The yarn they use is given to them by friends, relatives, or new residents who aren’t interested in or able to knit anymore, and their projects are completed accordingly. They’re always talking about new projects to try — perhaps mittens for the homeless, Annette suggests. Sometimes they take breaks from their charitable knitting to create a gift for grandchildren or great-grandchildren. Sometimes, they just start knitting, and they’re not sure where the needles will take them.
Annette and another group member, Gert Buikema, have been knitting for years — Annette was in eighth grade when she picked up the skill, and Gert was 10 years old when her mother put her in a Wieboldt’s knitting class.
Jenny Smith, on the other hand, has only eight years of knitting experience. She didn’t know how to knit until she came to Victorian Village, but she soon learned that she enjoyed her new hobby — maybe a little too much.

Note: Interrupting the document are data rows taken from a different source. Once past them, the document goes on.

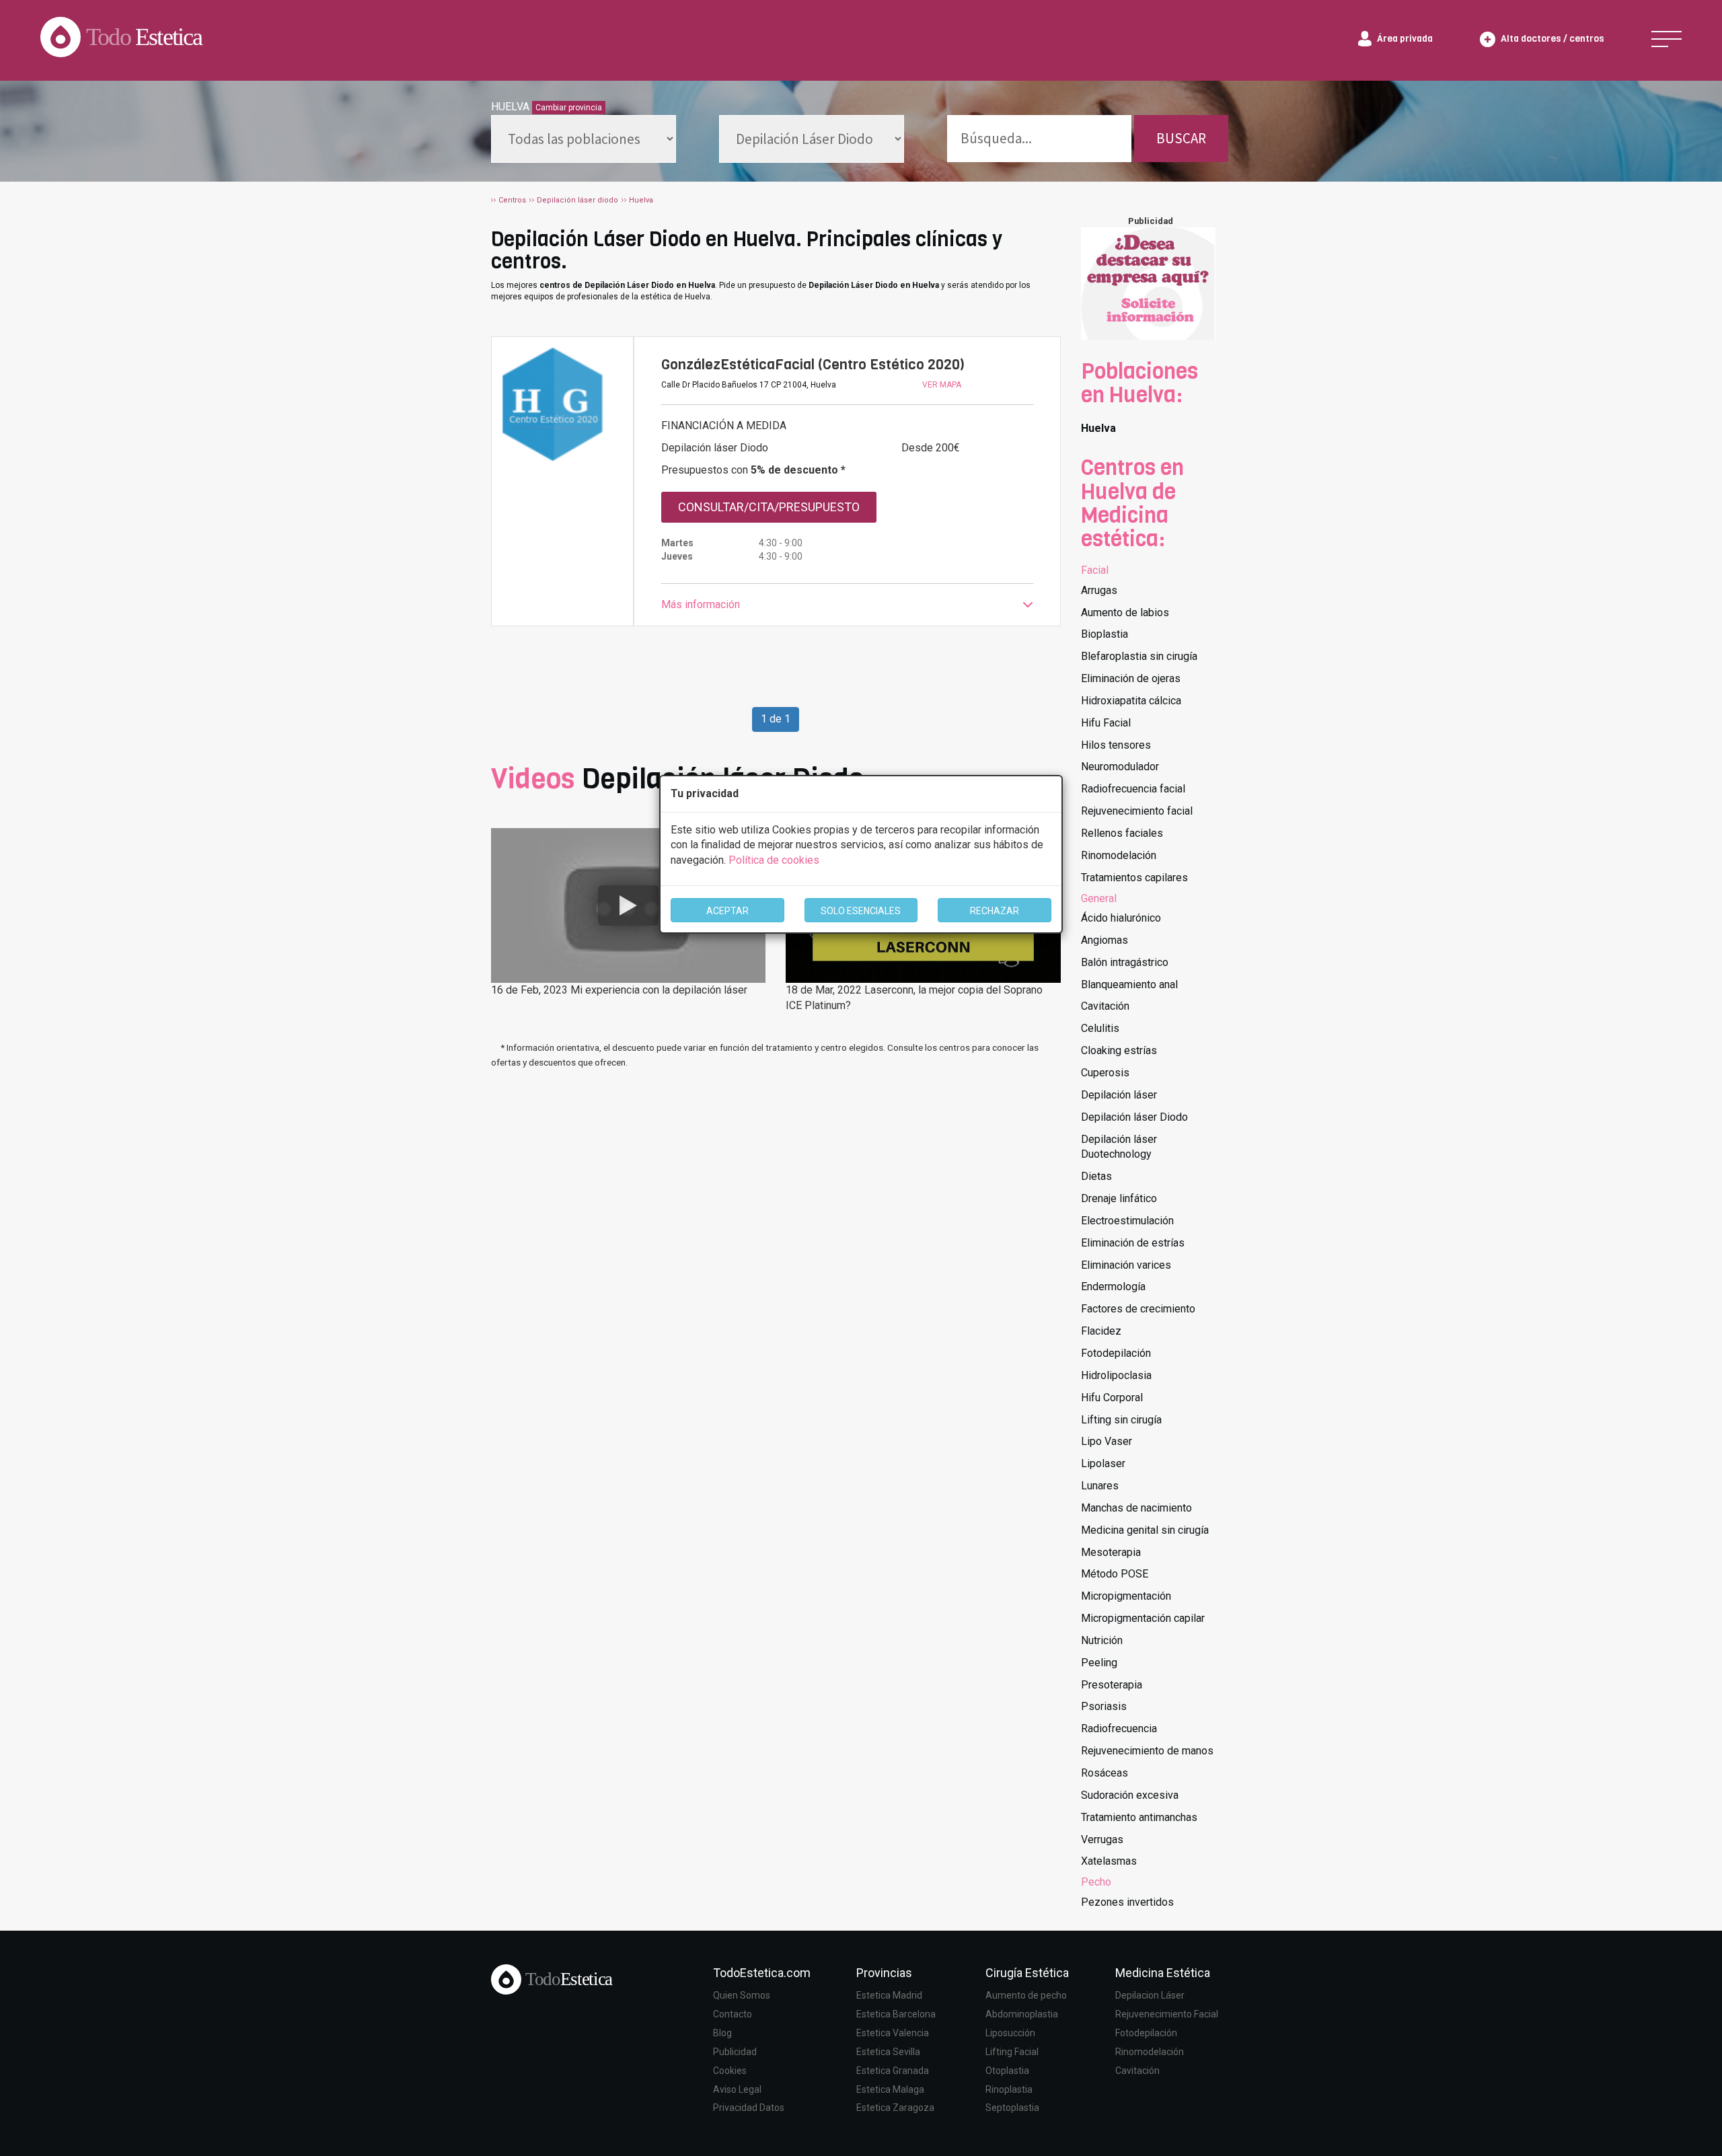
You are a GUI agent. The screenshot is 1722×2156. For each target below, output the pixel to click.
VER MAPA (941, 384)
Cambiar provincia (568, 107)
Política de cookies (773, 860)
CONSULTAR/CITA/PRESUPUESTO (769, 507)
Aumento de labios (1125, 612)
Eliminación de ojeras (1131, 678)
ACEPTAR (727, 910)
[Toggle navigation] (1666, 39)
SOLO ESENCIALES (861, 910)
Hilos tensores (1116, 745)
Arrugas (1099, 590)
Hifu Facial (1106, 722)
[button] (847, 605)
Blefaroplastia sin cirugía (1139, 656)
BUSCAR (1181, 138)
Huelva (1098, 428)
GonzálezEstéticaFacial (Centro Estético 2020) (813, 364)
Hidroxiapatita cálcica (1131, 700)
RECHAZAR (994, 910)
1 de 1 (775, 718)
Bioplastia (1104, 634)
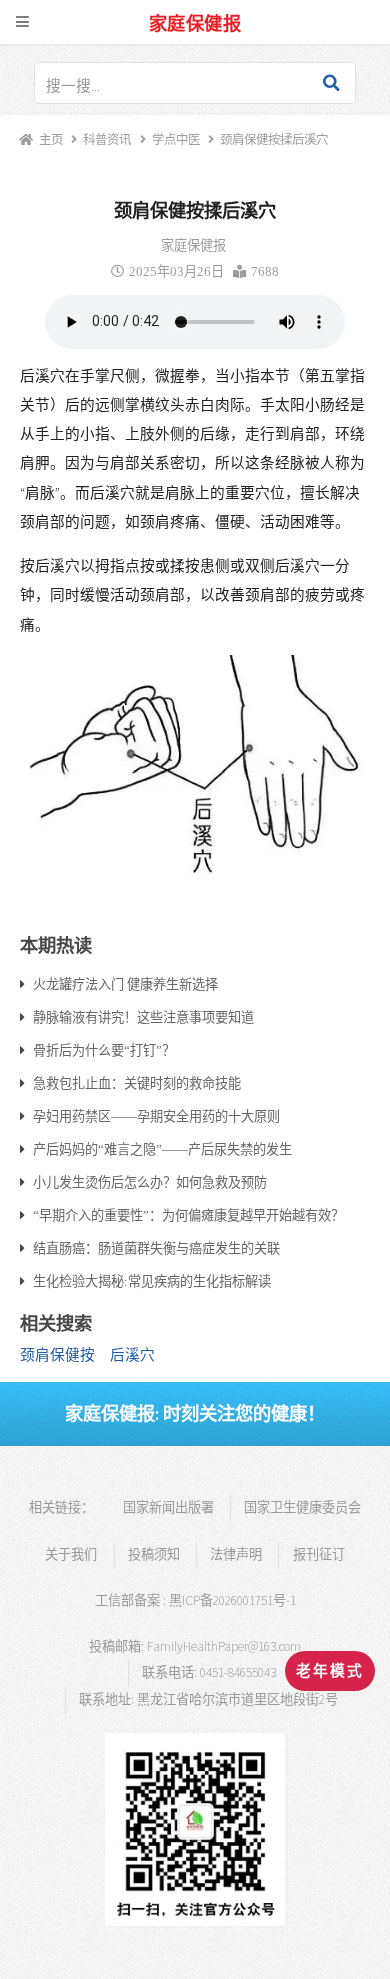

“I was staying up until 3 a.m., working on my knitting!” she said.
The newest knitter at the meetings is Life Enrichment Assistant Deb Hannemann, who leads the group. She typically prefers to crochet, only picking up knitting in the last couple years.
“She’s the leader, but we’re always trying to teach her,” Gert laughed.
All the women certainly enjoy their craft, but they also enjoy the fellowship that comes with the group. That’s what brings them to the lounge each week — a chance to get out and socialize, to see what projects everyone is working on, and just to enjoy each other’s company.
“We do as much talking as we do knitting!” Annette said.